Dublin priest steps aside following historical complaint
A parish priest in Dublin has voluntarily stood down while historical allegations are investigated.
Parishioners celebrating Mass in the south Dublin parish on Sunday were informed the priest had stepped aside.
Pope Francis is due to visit Dublin this month for the World Meeting of Families, a major event for the Church.
The complaint, which the Dublin Archdiocese said related "to several decades ago", is under investigation by Church and state authorities.
The archdiocese emphasised that the allegations are not connected to the priest's current parish and that the cleric's decision to stand aside "does not imply the truth or falsehood or what is being investigated".
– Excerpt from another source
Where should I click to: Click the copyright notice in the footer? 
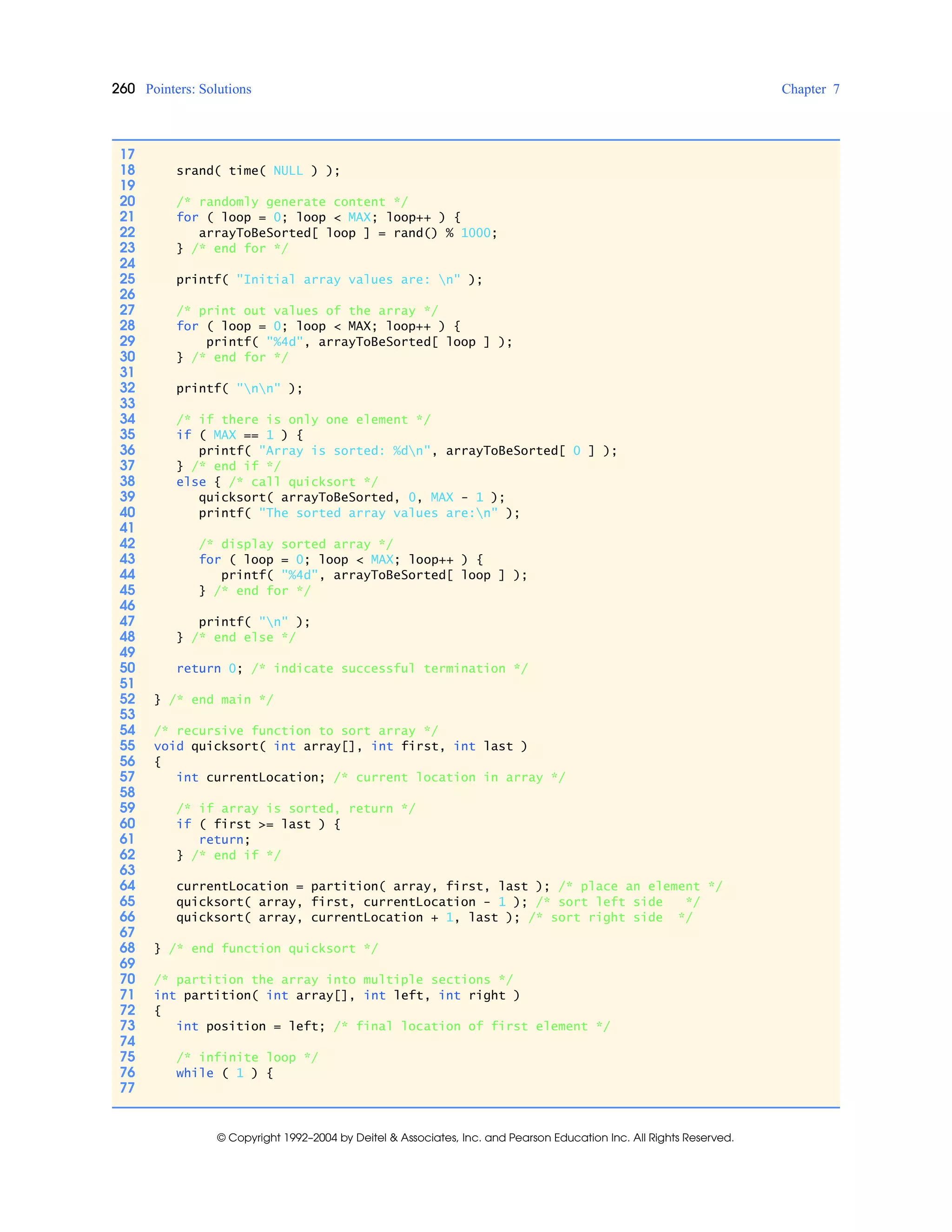[475, 1138]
A spokesperson for the Archdiocese of Dublin said: "In line with church policy on safeguarding children, a parish priest of Dublin has voluntarily stood aside from his position because of concerns brought to the Diocese and reported to the Gardai.
"The information received relates to several decades ago and is not connected to the parish.
"Standing aside does not imply the truth or falsehood of what is being investigated. It allows an appropriate investigation by relevant church and state authorities to take place.
"As the matter remains the subject of investigation by state and church authorities, the Archdiocese will not be confirming the identity of the priest or the parish where he served," added the spokesperson.
The spokesperson said that anyone with concerns or information about the safety of children should contact the Diocesan Child Safeguarding and Protection Service.
In 2009 the then leader of the Catholic Church in Ireland, Cardinal Seán Brady, apologised after a report into the Dublin Archdiocese revealed abuse over decades and a systematic cover-up by the Church authorities.
Diarmuid Martin, the Archbishop of Dublin, said last year that there had been a "welcome decline in the number of child abuse allegations" reported to the diocese's safeguarding service.
"However a decline does not mean that such allegations have ceased, only that there are fewer of them.
"There are no grounds for complacency. It is important that we remain committed to this vital work," he added.